竜の末裔と生贄の花嫁〜辺境の城の恋人たち〜
 数日後、麓の村へ行った馭者のフーゴが、買い物もせずに戻ってきた。

「エクムントさん、ちょっとおかしい。見たことのない面が何人も、村をウロウロしてる」
「やはり王宮の回し者ですかな」
「どうもそんな雰囲気だな。酒場や市場で、なにやら嗅ぎまわっているようだ」

 エクムントが考え込んでいると、庭師の二コラもやってきた。

「おい、ついに本気らしいぞ」

 麓の村には「竜の城」を知っているものが数人いる。野菜や麦などを運んだり、緊急時には使いを頼んだりもしてくれる村人だ。もちろんヴィルフリートに会ったことはなく、どこかの貴族の別邸だと思っているのだが。

「今、知らせてくれた。そいつらはマルコを脅して、無理矢理案内させようとしているそうだ」

 村の外の目立たないところに、頑丈な馬車が一台隠されているという。
 先日の手紙には、王都にはヴィルフリートを奪還して王座に据えようという動きがあり、中でも過激な一派がどうやら動き出したらしい、と記されていた。これは、とうとう実力行使に出たということか。

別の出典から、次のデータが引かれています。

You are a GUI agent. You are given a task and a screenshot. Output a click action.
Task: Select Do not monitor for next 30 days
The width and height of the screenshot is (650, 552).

「どうやら夜襲をかける気らしい。夕方村を発つように準備をしているとか」
「やはり、子爵の指示どおりにすべきだろうか」
「……そうするしかないですか」

 三人は、暗い顔で頷き合った。



 アメリアは、初めて子爵の手紙の内容を知った。
 ヴィルフリートが狙われていること。しかし王家としては、ヴィルフリート――というより「竜」の秘密が漏れては困ると考えていること。だから万一ヴィルフリートが王宮へ連れて来られても、おそらく陛下は王位はもちろん、庇うことはないだろうこと。

「勝手な……」

 アメリアは唇を噛んだ。千年も続く王家のすることがこれか。
 そんなアメリアの頬を、ヴィルフリートが優しく撫でた。

「だが、私だって今さら王宮へなど行きたくない。だから、これで良いのだ」
「でも……悔しいです、ヴィル様」
「いいんだ。それより、先を」

 謝罪の言葉から始まるその手紙のなかで、ギュンター子爵は、最悪の場合ヴィルフリートに館を出るよう伝えていた。町伝いにこの国を出て、「竜の末裔」などという立場に脅かされずに暮らしてほしい、と。
 そのための立ち寄り先や協力者の名前と、それぞれへの手紙も同封されている。

『例え望んで王宮へいらしたとしても、お二人が幸せに過ごせるとは言い難い。国の安寧のためだけでなく、お二人の幸せのためにも、ここは一度、国を出ていただきたい。このような大切な話を、直接伺って詫びることのできない自分を、どうかお許しいただきたい――』

「……」

 子爵の言うことは正しいのだろう。王宮へ行ったところで、権力争いの渦に巻き込まれ、安心して眠ることなどできるわけがない。ましてヴィルフリート本人が望んでいないのだから。ただ、王家のやりようがどうにも割り切れないだけだ。

「アメリア様、お気持ちは分かります。ですが、もう時間がありません」

 レオノーラが宥めるように言って、アメリアを立ちあがらせた。